Caccia e pesca, contro il bracconaggio

Caccia e pesca, 400 interventi contro il bracconaggio

Fermati alcuni pescatori che usavano la corrente. Preso di mira il Parco del Delta 

ROVIGO – Sono stati quasi quattrocento gli interventi antibracconaggio messi in atto dalla Polizia provinciale, con particolare attenzione al Delta del Po dove, all’interno del Parco, si concentrano il grosso delle attività di caccia e pesca. Non a caso, trentacinque dei settantuno verbali per irregolarità venatorie sono stati compilati in questo comprensorio. I bracconieri, in larga parte, arriverebbero da fuori Polesine, dato che sono stati trentuno i residenti in provincia colti a compiere violazioni, soprattutto nell’ambito di operazioni mirate che hanno portato al sequestro di trecentoquarantotto cartucce e quattrocentottantanove stampi fuori dalle norme. Nel complesso, sono sedici i cacciatori successivamente segnalati all’autorità giudiziaria per violazioni di natura penale e che, dunque, non possono pensare di cavarsela con una semplice sanzione amministrativa. Sul fronte del bracconaggio ittico, sono state accertate novantatre violazioni che vanno dalla semplice irregolarità della licenza all’impiego di imbarcazioni non in regola, fino all’utilizzo di strumentazioni e tecniche non rispettose delle leggi in materia ambientale.

Tra le infrazioni più gravi, l’impiego della corrente elettrica da parte di un gruppo organizzato di pescatori di frodo. In questo contesto sono state sequestrate tra cui due natanti a motore, due eco scandagli, ventidue canne da pesca, oltre a diverse reti e motopompe. Per quanto riguarda il pescato, il sequestro più grosso riguarda ancora la coltivazione di mitili: ben trecentoventi chili di vongole. Il lavoro della Polizia provinciale, che può contare su un organico di tredici agenti di cui nove distaccati nel Delta del Po, ha spesso cooperato con altri corpi di sicurezza. Nel corso di operazioni congiunte coi Carabinieri sono state rilevate e denunciate attività di discarica abusiva e difforme smaltimento di rifiuti speciali mentre su segnalazione di associazioni di protezione animali sono stati segnalate alcune persone per maltrattamenti. La collaborazione delle guardie volontarie, invece, è stata fondamentale per il censimento dell’avifauna e il recupero di esemplari feriti o in difficoltà.
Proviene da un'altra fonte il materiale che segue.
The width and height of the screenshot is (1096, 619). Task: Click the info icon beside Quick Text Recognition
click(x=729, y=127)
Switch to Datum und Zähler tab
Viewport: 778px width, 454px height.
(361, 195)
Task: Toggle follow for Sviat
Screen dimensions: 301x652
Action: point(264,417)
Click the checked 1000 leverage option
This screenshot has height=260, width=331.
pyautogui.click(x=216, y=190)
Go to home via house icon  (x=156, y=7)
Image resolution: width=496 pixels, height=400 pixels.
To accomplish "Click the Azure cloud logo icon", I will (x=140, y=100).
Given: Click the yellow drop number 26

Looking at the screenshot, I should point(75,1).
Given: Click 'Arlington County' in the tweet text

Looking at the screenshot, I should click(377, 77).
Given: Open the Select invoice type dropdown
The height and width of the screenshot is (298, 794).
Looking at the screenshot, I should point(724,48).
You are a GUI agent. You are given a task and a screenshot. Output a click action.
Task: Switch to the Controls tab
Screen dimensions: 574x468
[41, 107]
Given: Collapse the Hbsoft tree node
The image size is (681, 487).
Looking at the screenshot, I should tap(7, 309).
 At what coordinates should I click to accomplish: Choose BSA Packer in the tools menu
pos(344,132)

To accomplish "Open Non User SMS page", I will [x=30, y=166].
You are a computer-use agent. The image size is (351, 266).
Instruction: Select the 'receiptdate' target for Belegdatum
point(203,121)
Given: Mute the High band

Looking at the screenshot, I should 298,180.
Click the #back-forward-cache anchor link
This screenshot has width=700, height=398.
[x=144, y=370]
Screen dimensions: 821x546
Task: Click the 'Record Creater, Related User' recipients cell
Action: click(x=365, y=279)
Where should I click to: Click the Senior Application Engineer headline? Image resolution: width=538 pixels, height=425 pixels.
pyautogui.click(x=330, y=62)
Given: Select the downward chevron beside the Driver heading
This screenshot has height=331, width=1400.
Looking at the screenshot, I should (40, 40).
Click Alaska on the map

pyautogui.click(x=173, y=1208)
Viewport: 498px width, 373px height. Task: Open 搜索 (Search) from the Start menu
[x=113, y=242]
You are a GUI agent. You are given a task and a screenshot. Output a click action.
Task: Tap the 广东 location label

Un bilancio di cui si dice soddisfatto l’assessore provinciale Claudio Bellan che, però, si mostra decisamente meno entusiasta dell’ultimo decreto in materia, con cui la Regione dà semaforo verde alle aziende faunistico venatorie per aumentare i giorni di caccia nelle zone a protezione speciale (Zps). «Una cosa assurda – sottolinea Bellan – la volontà manifestata era di diminuire la pressione venatoria nelle Zps da tre a due giorni, così invece si potrà cacciare quattro giorni la settimana. In pratica in valle si potrà andare a caccia scegliendo oltre che tra il sabato e la domenica, fra il mercoledì e giovedì. Abbiamo già interessato la nostra avvocatura per verificare la possibilità di sospendere il decreto».